__Required action__
Produce the lines from the one containing "Task: Expand the" through the end of the material exactly as they appear, both ends included, and leave the pictures out.
START Excerpted records
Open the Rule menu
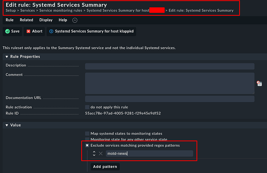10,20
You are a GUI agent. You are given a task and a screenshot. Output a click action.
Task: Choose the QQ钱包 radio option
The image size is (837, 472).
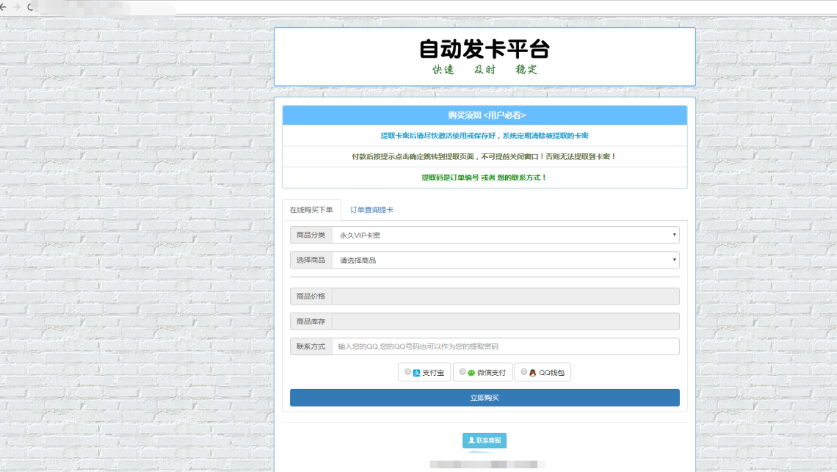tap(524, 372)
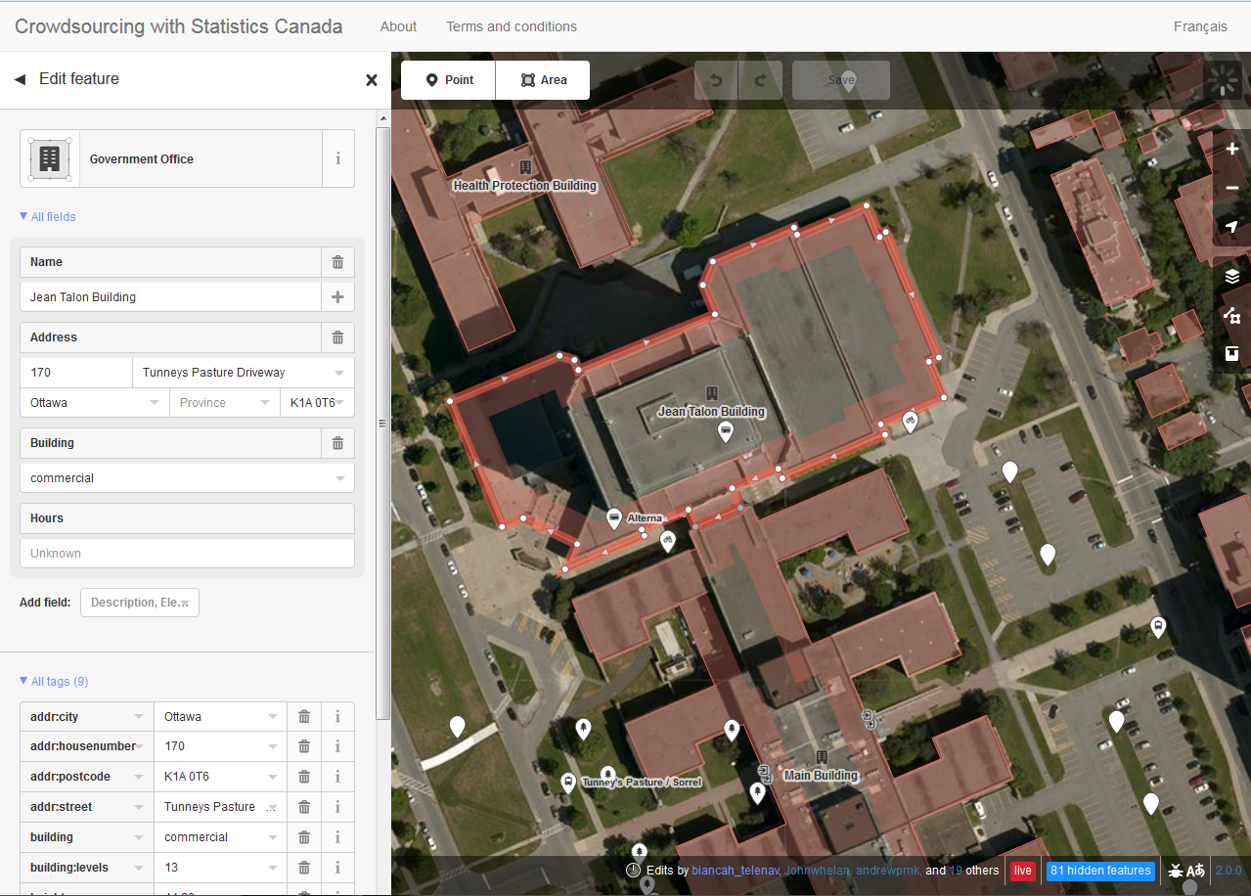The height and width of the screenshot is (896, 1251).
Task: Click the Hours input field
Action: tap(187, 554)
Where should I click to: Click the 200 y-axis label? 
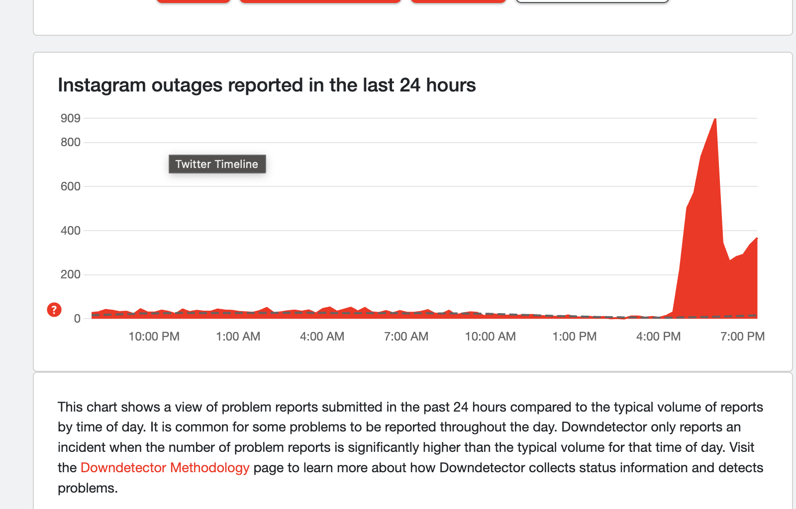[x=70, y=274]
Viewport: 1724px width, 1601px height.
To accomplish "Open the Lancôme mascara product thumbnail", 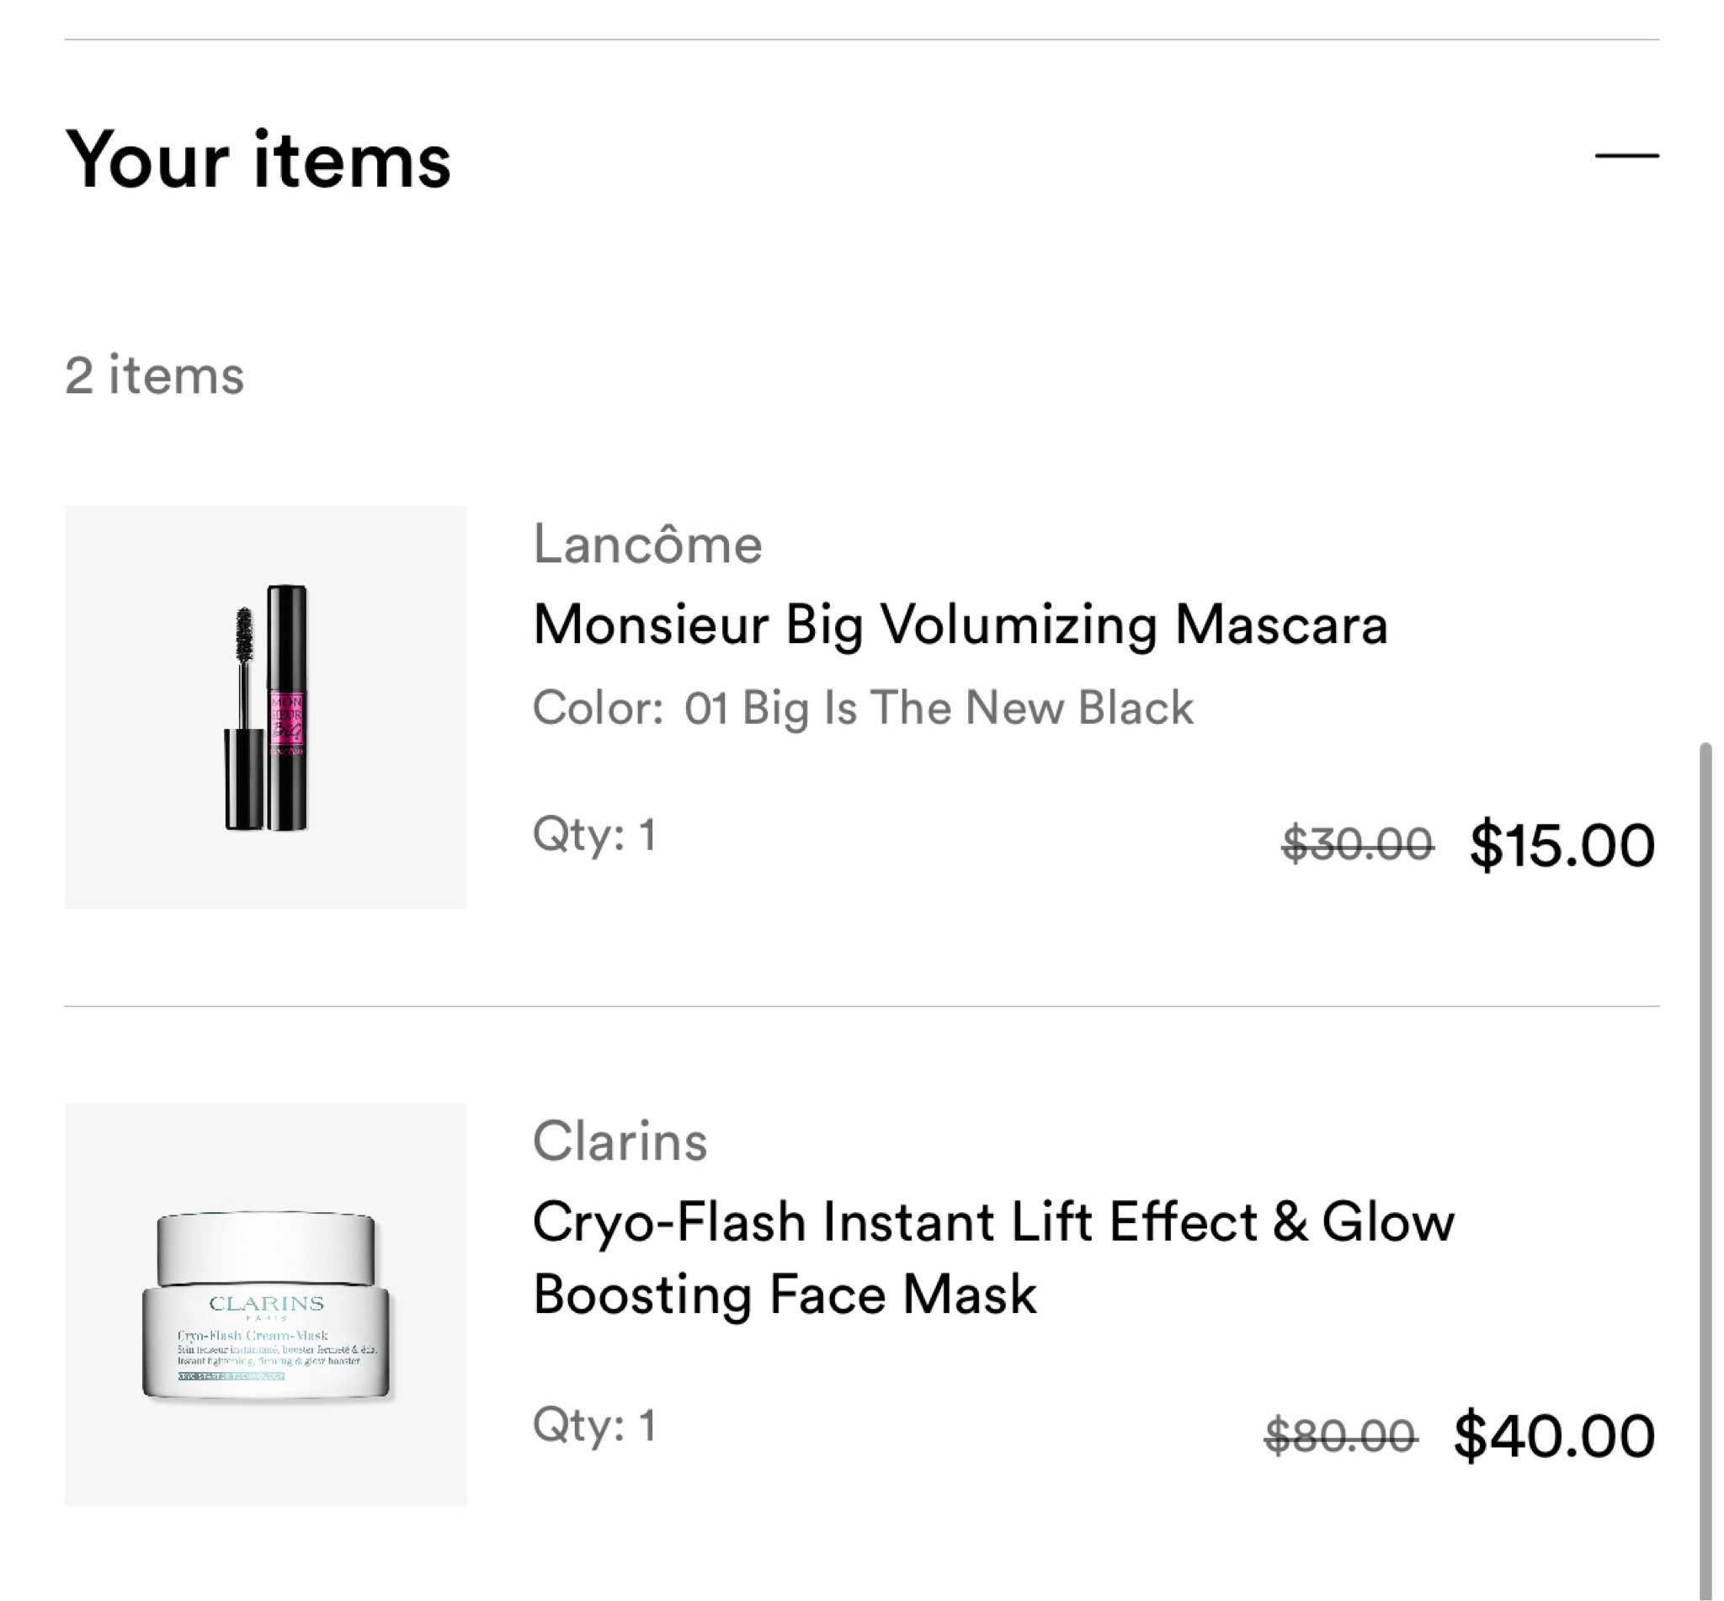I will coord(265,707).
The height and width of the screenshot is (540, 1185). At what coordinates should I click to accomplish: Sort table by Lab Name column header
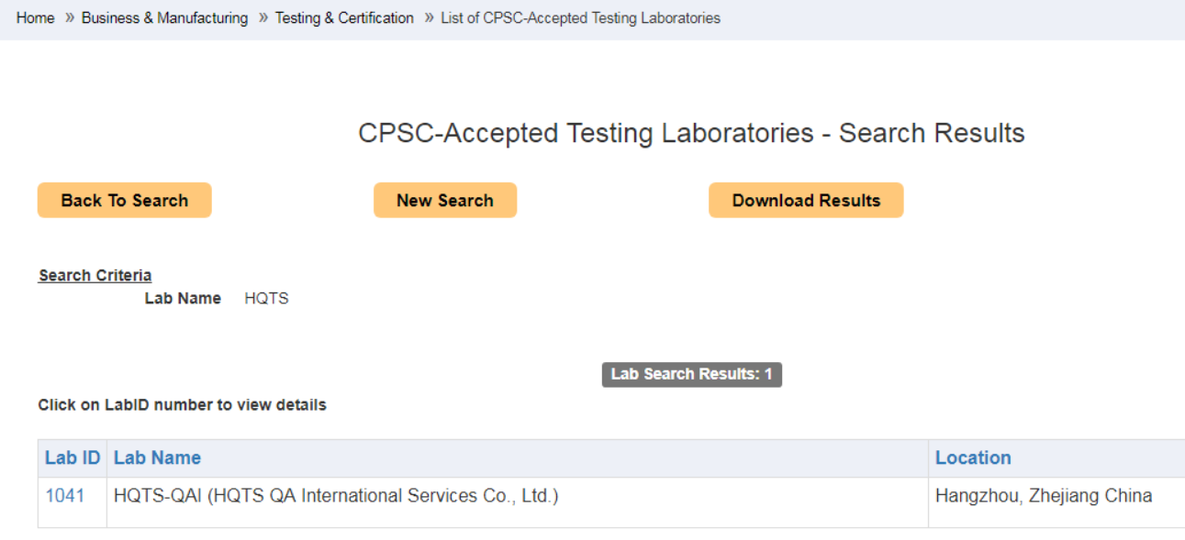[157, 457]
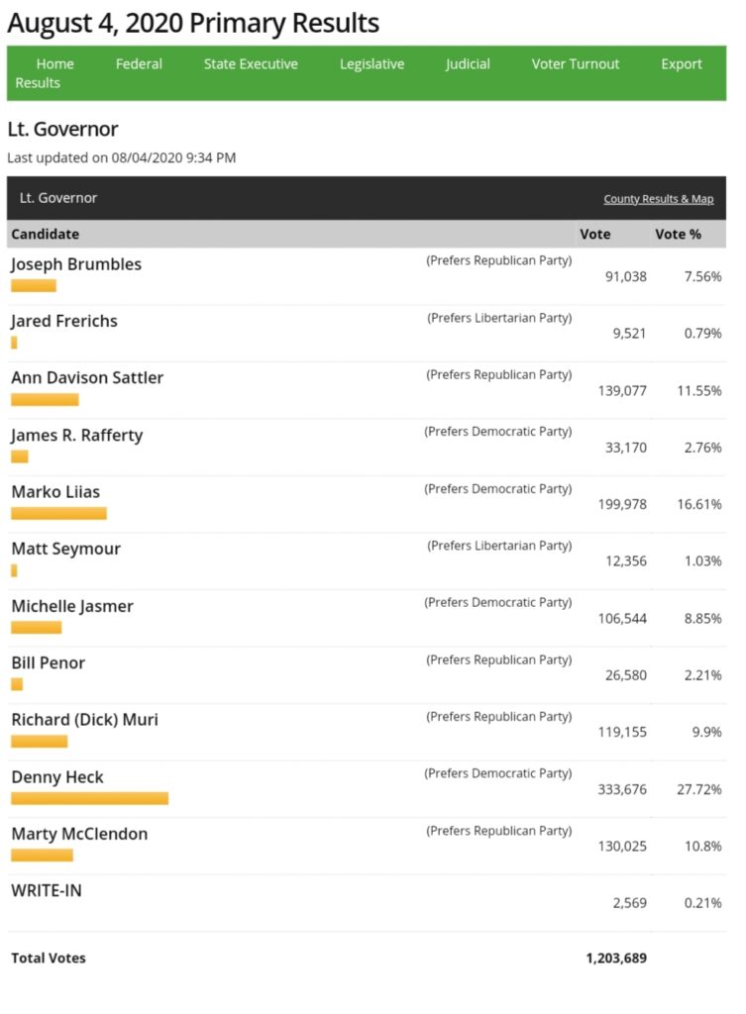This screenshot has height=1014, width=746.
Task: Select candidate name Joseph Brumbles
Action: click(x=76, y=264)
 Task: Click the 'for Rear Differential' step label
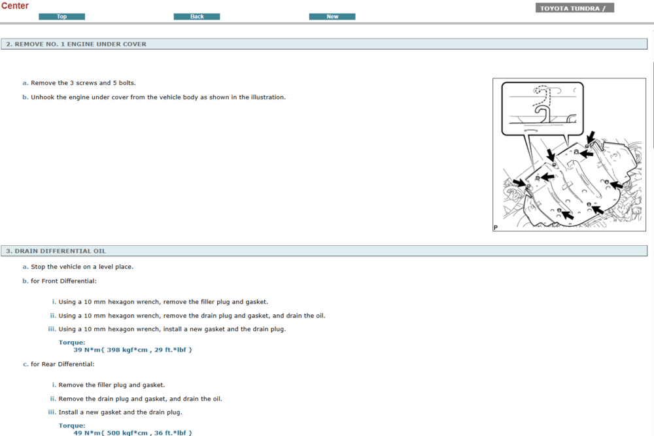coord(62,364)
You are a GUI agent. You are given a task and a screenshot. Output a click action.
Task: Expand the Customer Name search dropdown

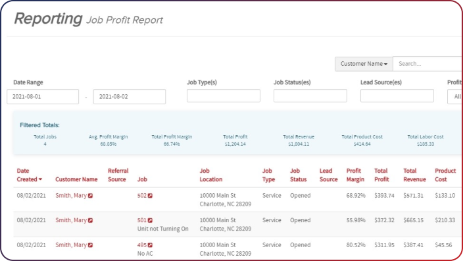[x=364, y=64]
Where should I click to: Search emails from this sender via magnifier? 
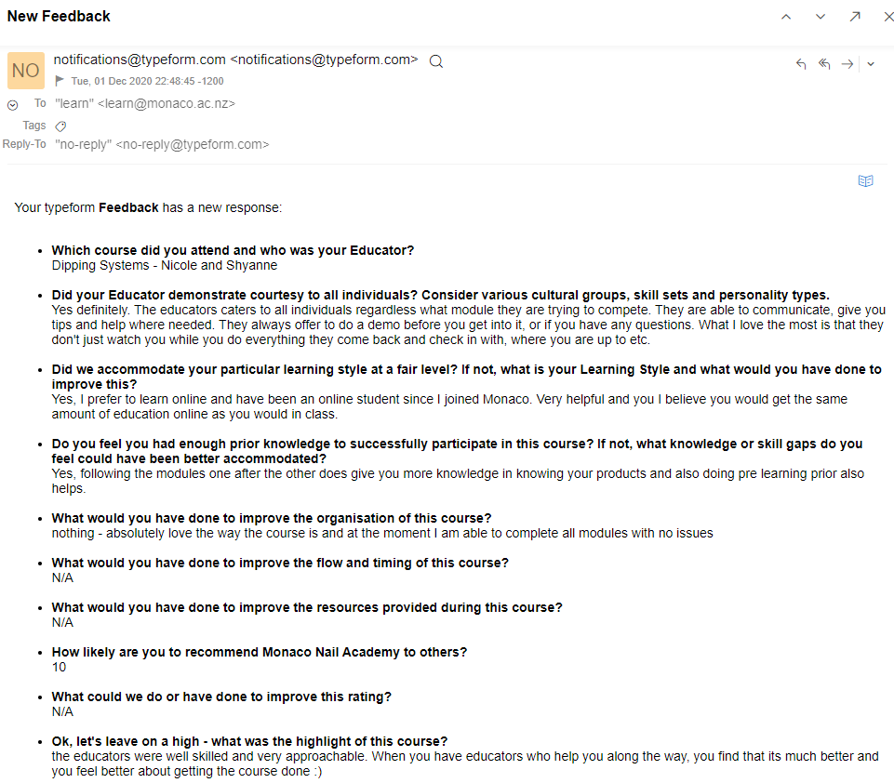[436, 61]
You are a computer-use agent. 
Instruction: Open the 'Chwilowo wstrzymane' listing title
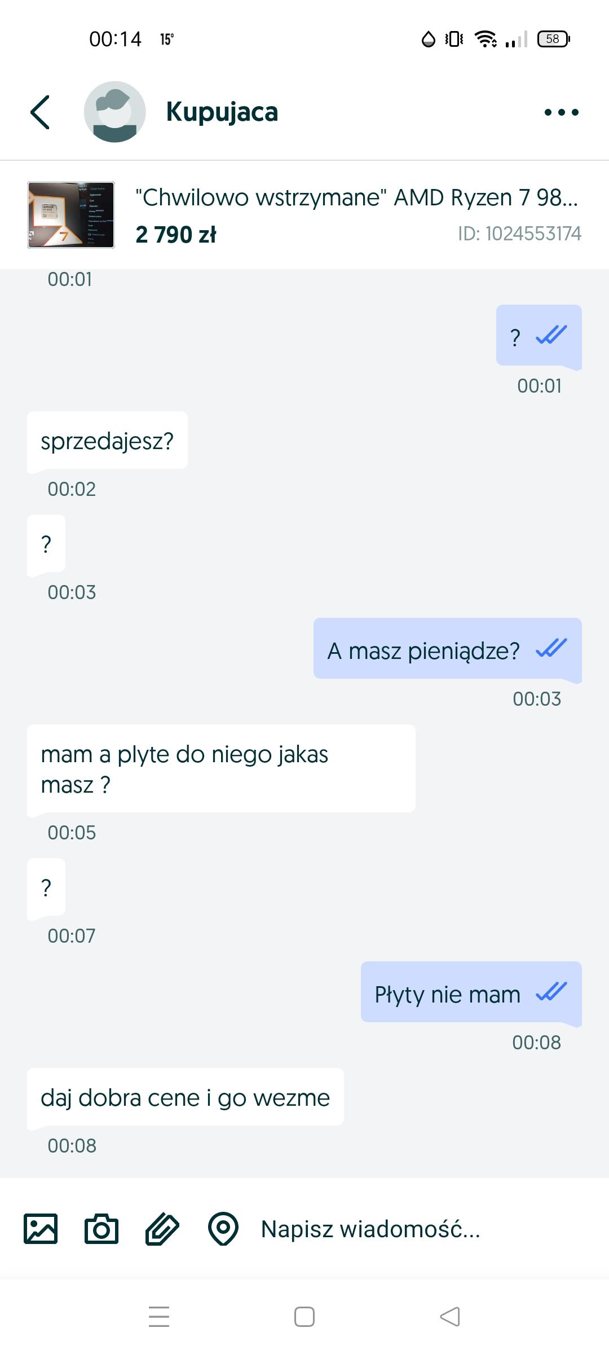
END Excerpted records
__Exercise answer__
Task: Expand the Customer Name search dropdown

[x=364, y=64]
Where should I click to: Search emails from this sender via magnifier? 
[436, 61]
You are a computer-use agent. 
Instruction: Open the 'Chwilowo wstrzymane' listing title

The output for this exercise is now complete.